Counterfeiting and forgery have caused enormous economic loss and many safety concerns, and many approaches have been employed for anti-counterfeiting. However, most of these approaches suffer intrinsic issues such as replicability, environmental sustainability, or the requirement of professional equipment to authenticate. Cellulose nanocrystal (CNC) chiral photonic films prepared by evaporation induced self-assembling display iridescent structural colors, circular dichroism, and unique fingerprint texture in microsize, which are promising for anti-counterfeiting. However, the application of CNC films in anti-counterfeiting are severely limited by their brittleness and nonuniformity. Herein, CNC chiral photonic micro-flakes facilely prepared via ultrasonication of CNC films preserve the optical characteristics of CNC chiral photonic films, and can be mixed with polymer matrices to fabricate flexible films or coatings for practical anti-counterfeiting and identification.
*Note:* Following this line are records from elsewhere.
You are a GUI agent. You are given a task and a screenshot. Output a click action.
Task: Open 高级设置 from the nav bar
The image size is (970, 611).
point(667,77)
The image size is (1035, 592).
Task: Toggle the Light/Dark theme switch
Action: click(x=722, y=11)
The anti-counterfeiting characteristics of CNC chiral photonic micro-flakes can be authenticated by an inspection with naked eyes, using 3D glasses, and further with a polarized optical microscope. Therefore, CNC chiral photonic micro-flakes provide a non-replicable, environmentally friendly, easy-to-authenticate, and practical approach for multilevel anti-counterfeiting and identification.